Source passage ->
>>

Creating a real world simulation combines many different disciplines: game design, yes, but also writing, direction and physical design. Game designer Ben McKenzie talked to the team members covering all these things to find out more about how Small Time Criminals is coming together. In the first interview, Sayraphim Lothian and Anastassia Poppenberg talked about the physical design of the space; in the second, Robert Reid talked about the narrative and story.

For this last interview, Ben spoke with Kevin Turner, about designing the play in Small Time Criminals. The two are co-lead game designers on the project.

Ben: While we’ve been working together on the design, we haven’t had much time to talk about how we’ve approached the design process. Where are you coming from?

<<

Exercise tasks ->
1. In the passage about Small Time Criminals, what role do Ben and Kevin Turner share on the project?
2. Please repeat the Small Time Criminals passage from "Creating a real" up to and including "you coming from?".

Given entries ->
>>

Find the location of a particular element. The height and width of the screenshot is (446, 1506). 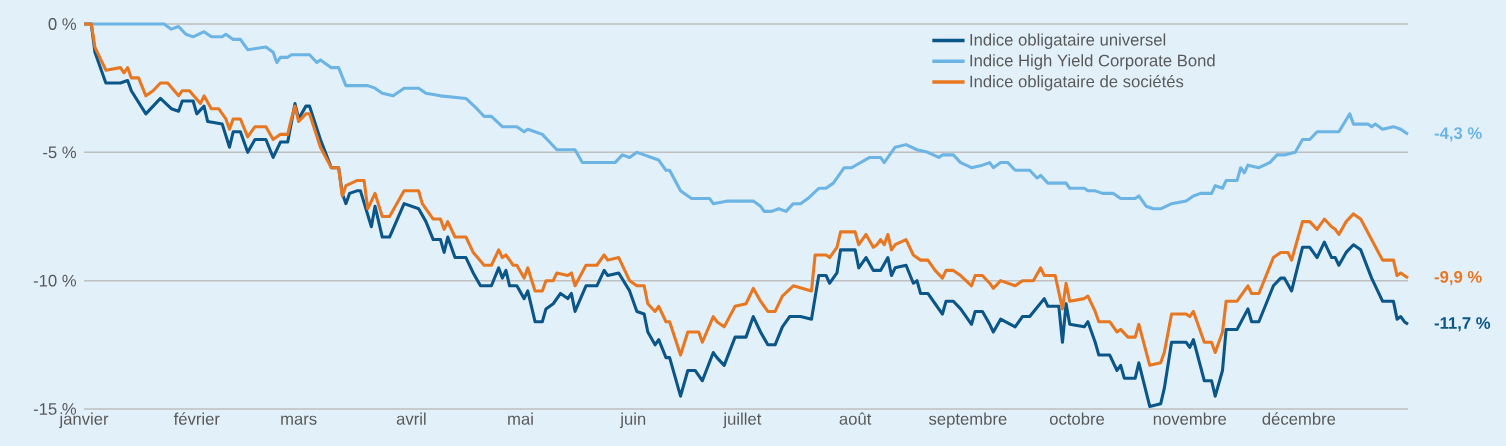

<<
>>

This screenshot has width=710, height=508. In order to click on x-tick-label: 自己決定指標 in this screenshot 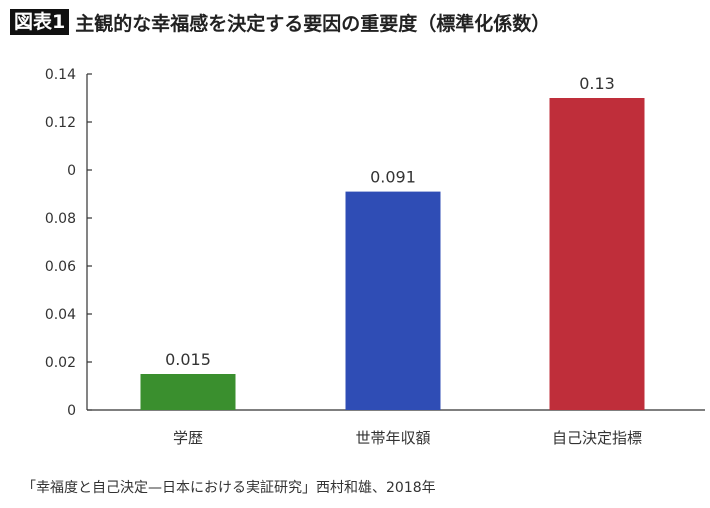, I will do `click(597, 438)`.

<<
>>

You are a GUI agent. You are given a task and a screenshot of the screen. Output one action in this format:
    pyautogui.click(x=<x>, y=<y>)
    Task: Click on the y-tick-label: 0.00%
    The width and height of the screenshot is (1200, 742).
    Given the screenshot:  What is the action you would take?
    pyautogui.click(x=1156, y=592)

<<

Expected responses ->
1. They are co-lead game designers on the project.

2.
Creating a real world simulation combines many different disciplines: game design, yes, but also writing, direction and physical design. Game designer Ben McKenzie talked to the team members covering all these things to find out more about how Small Time Criminals is coming together. In the first interview, Sayraphim Lothian and Anastassia Poppenberg talked about the physical design of the space; in the second, Robert Reid talked about the narrative and story.

For this last interview, Ben spoke with Kevin Turner, about designing the play in Small Time Criminals. The two are co-lead game designers on the project.

Ben: While we’ve been working together on the design, we haven’t had much time to talk about how we’ve approached the design process. Where are you coming from?